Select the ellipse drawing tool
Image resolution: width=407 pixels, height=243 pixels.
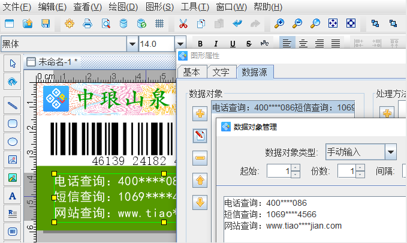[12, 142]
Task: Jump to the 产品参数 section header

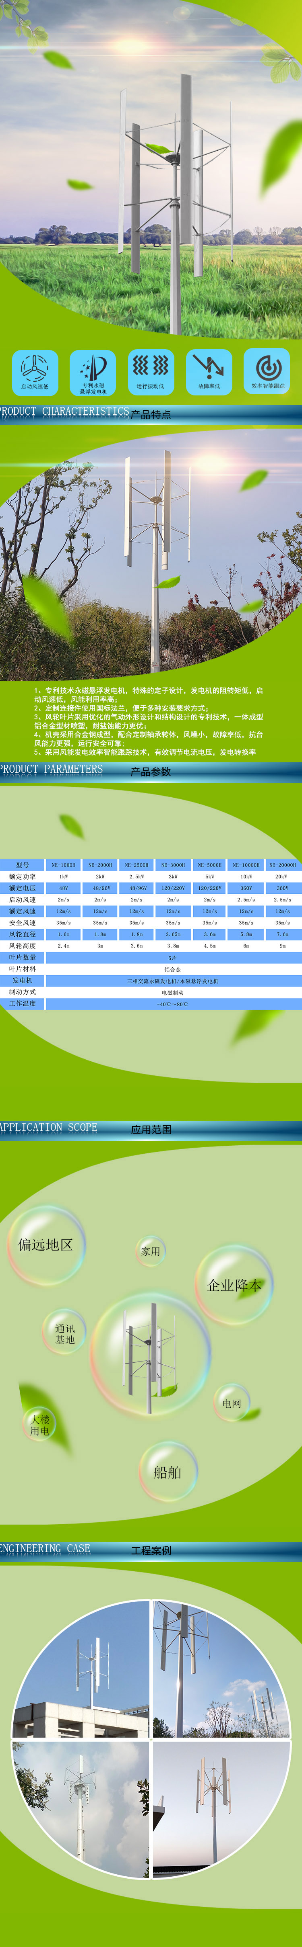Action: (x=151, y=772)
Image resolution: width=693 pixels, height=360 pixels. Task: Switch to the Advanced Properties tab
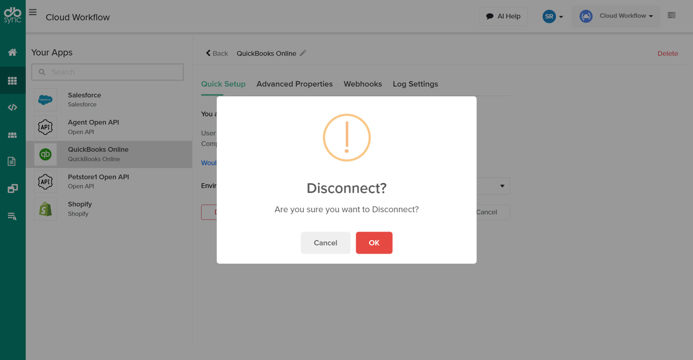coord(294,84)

.....

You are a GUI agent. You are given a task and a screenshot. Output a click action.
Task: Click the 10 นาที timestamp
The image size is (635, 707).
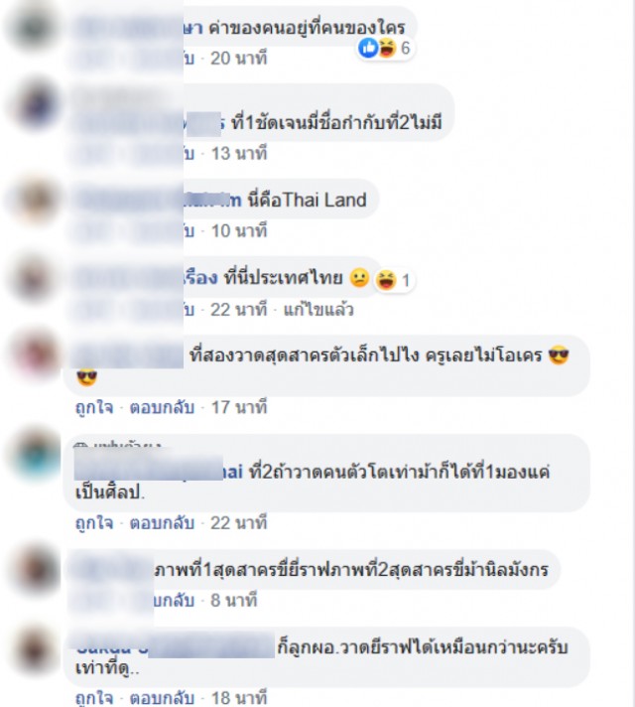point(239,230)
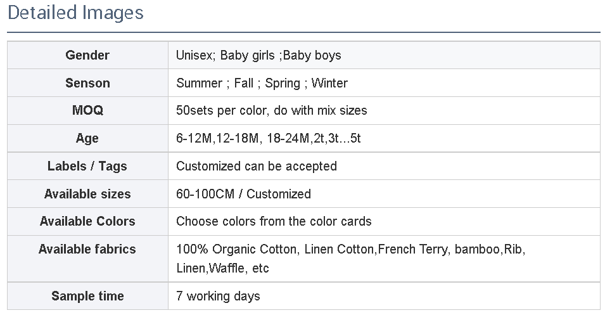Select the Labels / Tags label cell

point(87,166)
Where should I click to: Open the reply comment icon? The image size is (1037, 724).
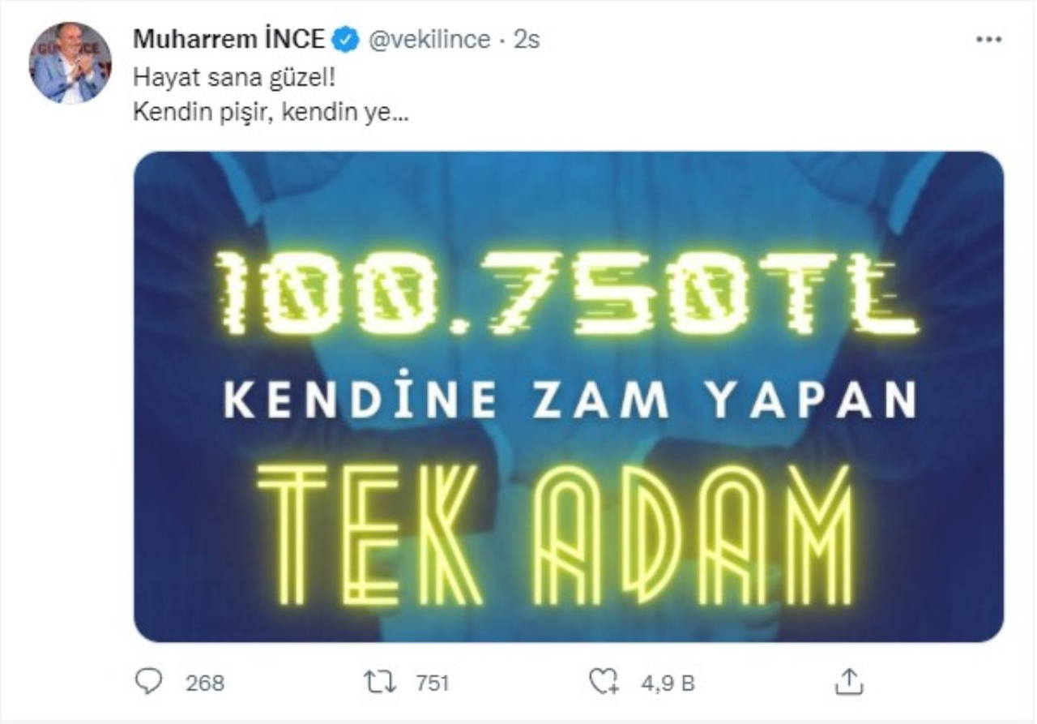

.....

__Task statement__
Exactly the lines above from the one that contains "You are a GUI" down to the one that contains "Where should I" are to be output, both ends kept and pictures omitted.

__Exercise result__
You are a GUI agent. You are given a task and a screenshot. Output a click action.
Task: Click the 10 นาที timestamp
The image size is (635, 707).
point(239,230)
Select the Labels / Tags label cell

point(87,166)
Where should I click to: Open the reply comment icon? The image size is (1037, 724).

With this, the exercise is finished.